Data extract:
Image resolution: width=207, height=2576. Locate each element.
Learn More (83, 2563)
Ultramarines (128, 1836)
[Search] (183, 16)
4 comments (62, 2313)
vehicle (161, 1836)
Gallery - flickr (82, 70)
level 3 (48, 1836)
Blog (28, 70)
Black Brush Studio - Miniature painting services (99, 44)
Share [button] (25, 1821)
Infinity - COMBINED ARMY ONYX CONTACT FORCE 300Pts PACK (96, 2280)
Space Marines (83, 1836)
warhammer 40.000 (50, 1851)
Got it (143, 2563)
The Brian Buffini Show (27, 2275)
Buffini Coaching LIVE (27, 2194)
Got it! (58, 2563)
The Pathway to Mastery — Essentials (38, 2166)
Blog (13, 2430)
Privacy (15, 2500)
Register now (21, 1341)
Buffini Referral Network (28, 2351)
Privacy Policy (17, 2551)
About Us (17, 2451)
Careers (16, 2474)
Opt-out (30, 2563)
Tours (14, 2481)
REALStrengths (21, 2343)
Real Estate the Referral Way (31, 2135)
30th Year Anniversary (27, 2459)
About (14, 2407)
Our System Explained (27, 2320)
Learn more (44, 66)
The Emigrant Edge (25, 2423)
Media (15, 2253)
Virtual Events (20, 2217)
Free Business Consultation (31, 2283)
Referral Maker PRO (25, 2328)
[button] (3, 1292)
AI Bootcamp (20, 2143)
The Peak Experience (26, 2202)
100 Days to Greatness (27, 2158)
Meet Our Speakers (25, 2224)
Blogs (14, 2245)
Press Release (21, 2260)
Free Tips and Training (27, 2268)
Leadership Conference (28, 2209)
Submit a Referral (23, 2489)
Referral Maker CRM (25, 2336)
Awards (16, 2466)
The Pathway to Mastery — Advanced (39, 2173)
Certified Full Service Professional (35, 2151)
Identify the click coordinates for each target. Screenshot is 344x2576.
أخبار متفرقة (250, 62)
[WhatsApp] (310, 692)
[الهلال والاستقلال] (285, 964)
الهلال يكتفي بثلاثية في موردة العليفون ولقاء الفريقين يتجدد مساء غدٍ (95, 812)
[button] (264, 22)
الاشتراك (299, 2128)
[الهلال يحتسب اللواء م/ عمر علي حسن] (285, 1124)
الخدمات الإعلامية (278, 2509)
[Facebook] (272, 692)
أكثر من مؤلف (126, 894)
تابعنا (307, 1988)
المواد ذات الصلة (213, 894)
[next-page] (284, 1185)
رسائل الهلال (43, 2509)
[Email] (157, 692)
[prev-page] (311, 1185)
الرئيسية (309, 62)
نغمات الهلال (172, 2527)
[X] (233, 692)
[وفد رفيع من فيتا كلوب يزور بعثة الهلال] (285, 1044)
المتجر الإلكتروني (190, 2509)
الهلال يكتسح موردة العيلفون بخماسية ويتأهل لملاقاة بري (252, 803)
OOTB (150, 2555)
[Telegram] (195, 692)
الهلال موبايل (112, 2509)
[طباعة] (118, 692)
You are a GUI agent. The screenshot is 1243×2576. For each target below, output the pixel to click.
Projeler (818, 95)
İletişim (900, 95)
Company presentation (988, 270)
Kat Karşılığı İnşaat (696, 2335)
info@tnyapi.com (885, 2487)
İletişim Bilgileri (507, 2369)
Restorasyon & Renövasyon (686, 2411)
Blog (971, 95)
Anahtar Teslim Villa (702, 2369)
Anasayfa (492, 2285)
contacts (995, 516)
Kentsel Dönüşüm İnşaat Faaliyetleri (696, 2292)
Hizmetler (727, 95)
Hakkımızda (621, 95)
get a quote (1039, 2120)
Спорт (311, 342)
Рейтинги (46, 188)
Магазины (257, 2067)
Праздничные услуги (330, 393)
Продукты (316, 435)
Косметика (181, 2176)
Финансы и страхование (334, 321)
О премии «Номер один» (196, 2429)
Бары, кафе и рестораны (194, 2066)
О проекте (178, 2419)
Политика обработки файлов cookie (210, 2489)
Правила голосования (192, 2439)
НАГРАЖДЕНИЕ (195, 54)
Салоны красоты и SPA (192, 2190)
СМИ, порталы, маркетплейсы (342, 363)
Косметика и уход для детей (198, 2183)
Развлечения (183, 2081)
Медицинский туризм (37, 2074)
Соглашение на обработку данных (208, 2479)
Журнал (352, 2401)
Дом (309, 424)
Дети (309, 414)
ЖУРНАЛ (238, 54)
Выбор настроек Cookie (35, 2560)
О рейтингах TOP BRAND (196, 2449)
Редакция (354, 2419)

Prompt: Please transcribe only the lines in the records above running from the line that has "تابعنا (307, 1988)" through the line that has "المتجر الإلكتروني (190, 2509)", both included, exactly as they appear.

Reply to the task:
تابعنا (307, 1988)
المواد ذات الصلة (213, 894)
[next-page] (284, 1185)
رسائل الهلال (43, 2509)
[Email] (157, 692)
[prev-page] (311, 1185)
الرئيسية (309, 62)
نغمات الهلال (172, 2527)
[X] (233, 692)
[وفد رفيع من فيتا كلوب يزور بعثة الهلال] (285, 1044)
المتجر الإلكتروني (190, 2509)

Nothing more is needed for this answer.